** START **
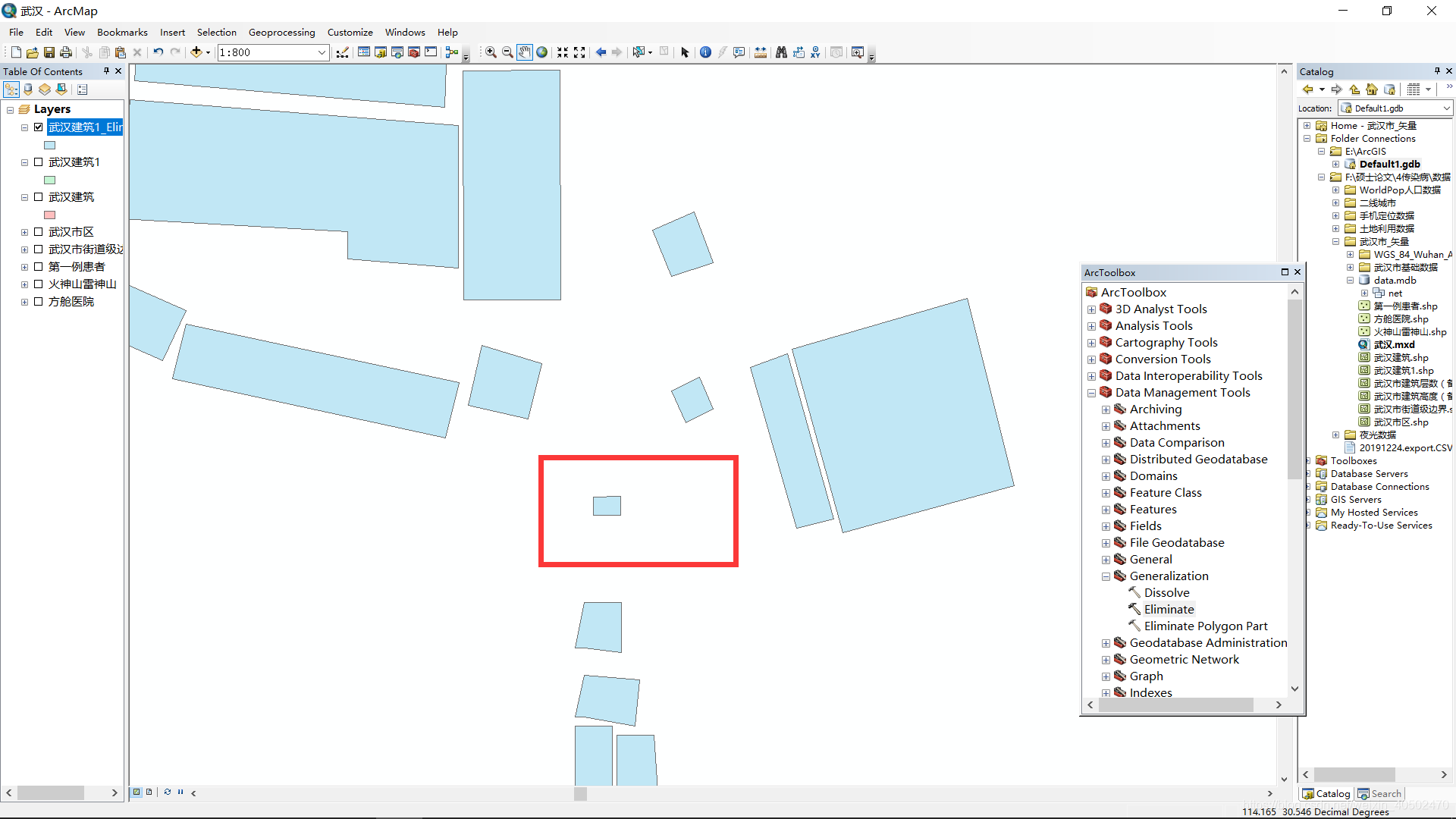Image resolution: width=1456 pixels, height=819 pixels.
Task: Click the Pan tool icon in toolbar
Action: coord(524,52)
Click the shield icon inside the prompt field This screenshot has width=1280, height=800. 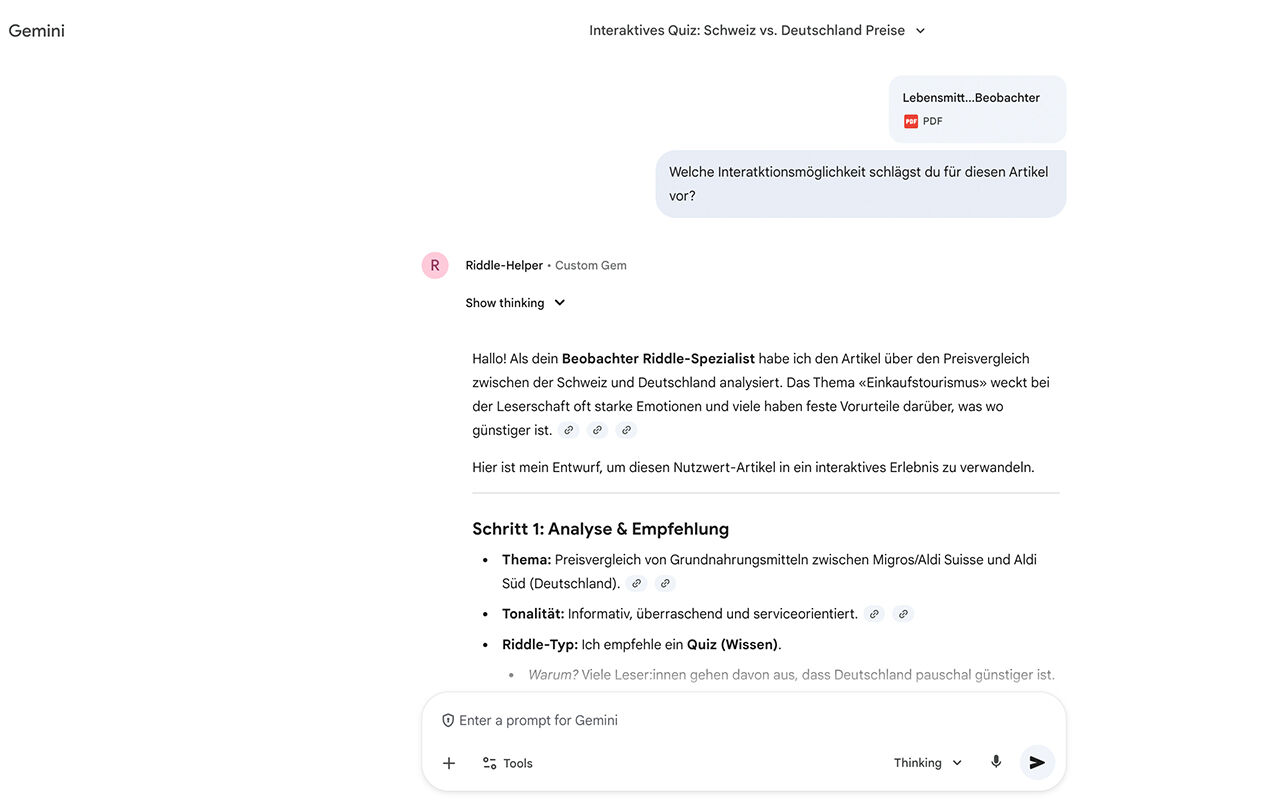point(447,719)
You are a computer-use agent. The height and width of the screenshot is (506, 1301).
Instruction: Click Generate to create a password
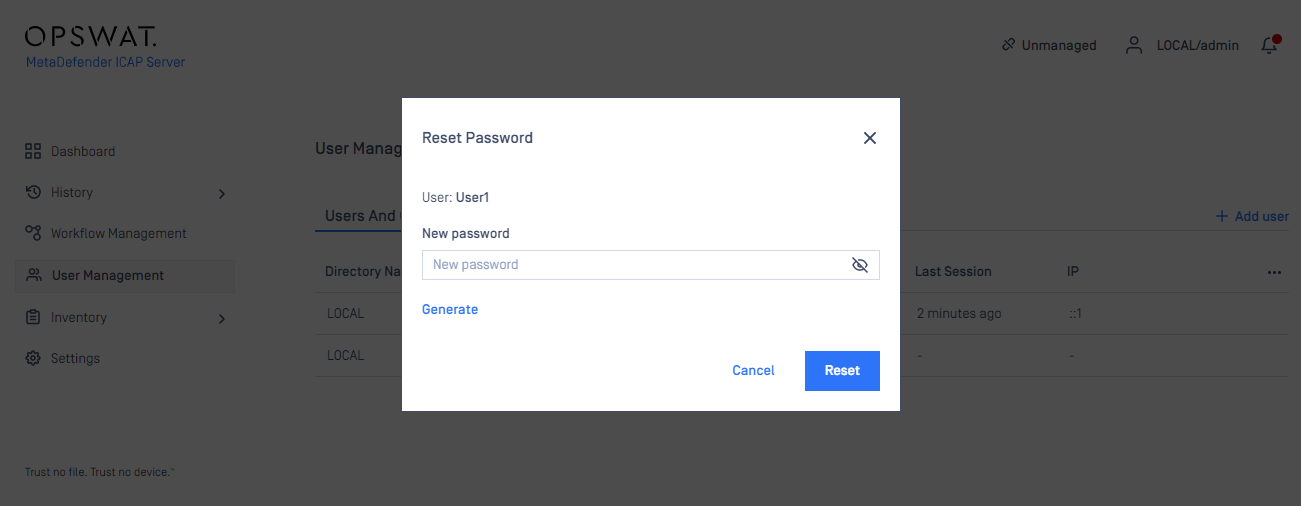[x=450, y=310]
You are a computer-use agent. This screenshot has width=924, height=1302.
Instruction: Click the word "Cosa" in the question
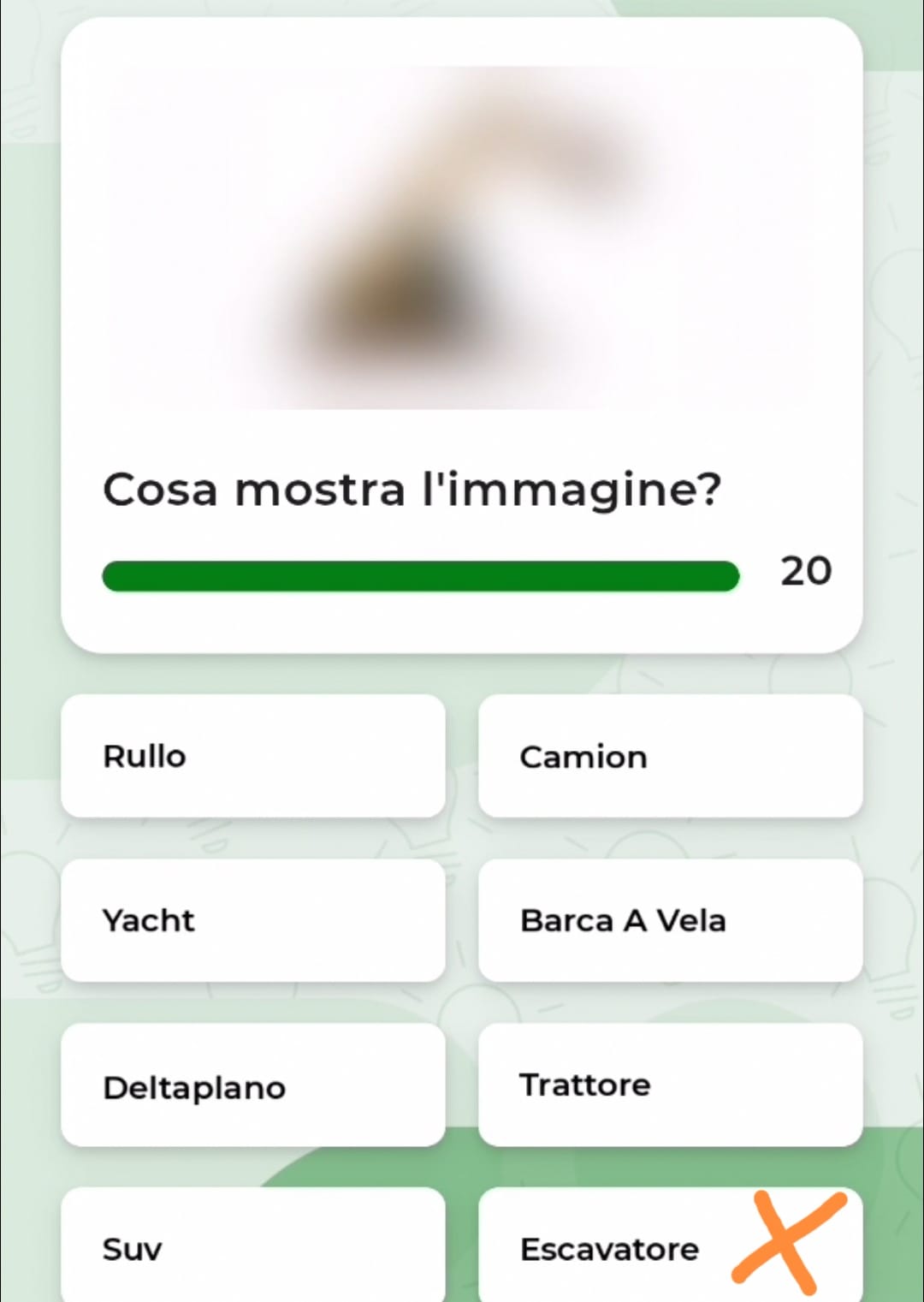(x=160, y=490)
** END **
• _The problem_:
Put the entries from the line with "You are a computer-use agent. This" through the end into a numbered list, one item per line, without blank lines. Leave the pictures out.

• _Exercise answer_:
1. You are a computer-use agent. This screenshot has width=924, height=1302.
2. Instruction: Click the word "Cosa" in the question
3. (x=160, y=490)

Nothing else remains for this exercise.